For designers, the business advantages of sweatshirt trend are clear. “Given that the fabrications are largely available in bulk and production is simple, there is a definite commercial opportunity,” said Sam Lobban, buyer for Mr Porter. Indeed, the ratio between cost of production and retail price is highly favourable. And in the capable hands of merchandising teams, which are, in many cases, a new addition to many European fashion brands, fashion sweatshirts are a potent way to translate runway themes into more widely salable goods.
Reed admitted to wondering “if people are going to get tired” of the fashion sweatshirt. “You see them all, front row, with even more extreme prints. People have done almost everything they possibly can on a sweatshirt.” But for the moment, consumer enthusiasm shows no sign of waning. “Girls are buying into it as well as the guys,” she confirmed. “We can’t keep them in store, we don’t have any on markdown. They sell out. And they have been for the last couple of seasons.”
“The trend has certainly shown no signs of slowing down,” echoed Lobban.
“We had some delivered for pre-Autumn/Winter and within three days, they were already gone, including Givenchy,” said Damien Paul, head of menswear buying at Matches Fashion. The fact that fashion sweatshirts are “selling out within days” is a new phenomenon in menswear, he added. “With womenswear, you get the right bag and it sells out straight away. But we’ve never had that intense a reaction from the customer in menswear before.”
Endlessly popular with style influencers, the fashion sweatshirt has also become a new entry-level luxury item. “For an aspirational customer, it’s an accessible way to buy into a brand,” said Ogura. “The sweatshirt often incorporates a particular print or motif of the season in an easy and fun way… It opens the door to a new group of customers for designers.”

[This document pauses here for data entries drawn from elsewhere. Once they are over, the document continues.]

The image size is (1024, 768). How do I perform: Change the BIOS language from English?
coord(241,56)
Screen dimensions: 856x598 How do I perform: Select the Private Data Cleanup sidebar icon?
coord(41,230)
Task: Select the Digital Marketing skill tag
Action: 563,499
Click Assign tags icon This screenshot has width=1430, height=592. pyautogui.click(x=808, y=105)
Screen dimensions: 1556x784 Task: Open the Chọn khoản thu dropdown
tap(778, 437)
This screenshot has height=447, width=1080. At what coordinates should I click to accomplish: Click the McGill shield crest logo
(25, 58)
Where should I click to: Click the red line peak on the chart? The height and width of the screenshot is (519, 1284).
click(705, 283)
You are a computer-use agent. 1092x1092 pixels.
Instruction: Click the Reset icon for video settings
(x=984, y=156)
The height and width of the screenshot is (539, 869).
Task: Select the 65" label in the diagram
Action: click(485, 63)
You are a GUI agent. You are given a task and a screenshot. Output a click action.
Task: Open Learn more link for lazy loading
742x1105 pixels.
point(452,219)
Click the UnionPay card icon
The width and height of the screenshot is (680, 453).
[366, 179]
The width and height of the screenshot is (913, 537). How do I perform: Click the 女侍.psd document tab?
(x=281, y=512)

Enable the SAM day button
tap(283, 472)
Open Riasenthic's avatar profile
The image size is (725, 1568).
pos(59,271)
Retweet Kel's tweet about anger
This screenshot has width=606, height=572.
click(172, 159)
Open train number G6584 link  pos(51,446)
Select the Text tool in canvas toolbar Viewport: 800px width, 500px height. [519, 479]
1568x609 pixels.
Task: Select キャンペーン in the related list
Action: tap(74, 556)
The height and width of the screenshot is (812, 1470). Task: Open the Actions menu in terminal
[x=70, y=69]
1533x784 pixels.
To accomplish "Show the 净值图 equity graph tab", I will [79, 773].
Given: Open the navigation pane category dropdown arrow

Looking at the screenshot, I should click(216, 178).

The appeal for consumers lies in “how easy to wear [sweatshirts] are, mixed with how good they look. To some extent they’ve become an alternative to the fine knit sweater; there’s the obvious streetwear pickup, but also they look great over a shirt and under a sports jacket,” said Lobban. Adds Ogura: “It can be a modern way of dressing — feeling comfortable and still looking pulled together.”
What’s more, “the cost per wear works out really effectively,” said Paul. “If you can wear a sweatshirt to work and look appropriate, and then wear it straight out to a party afterwards, that makes it quite a valid addition to your wardrobe.”
So are buyers continuing to bet on the fashion sweatshirt?
“We are not seeing it die. It hasn’t peaked yet, I don’t think,” said Reed. “Beyond the trend, there are reasons we will continue to buy into the sweatshirt,” added Ogura. “There has always been, and will continue to be, a customer who wants a high quality, well cut sweatshirt. But there is also a customer now who wants a ‘sweatshirt’ made in unexpected, luxurious materials and updated silhouettes. We think that business will continue to be there. And, in a way, the sweatshirt will evolve past the trend.”
Or, as Paul puts it: ”It’s not just a trend, it’s actually now a wardrobe staple.”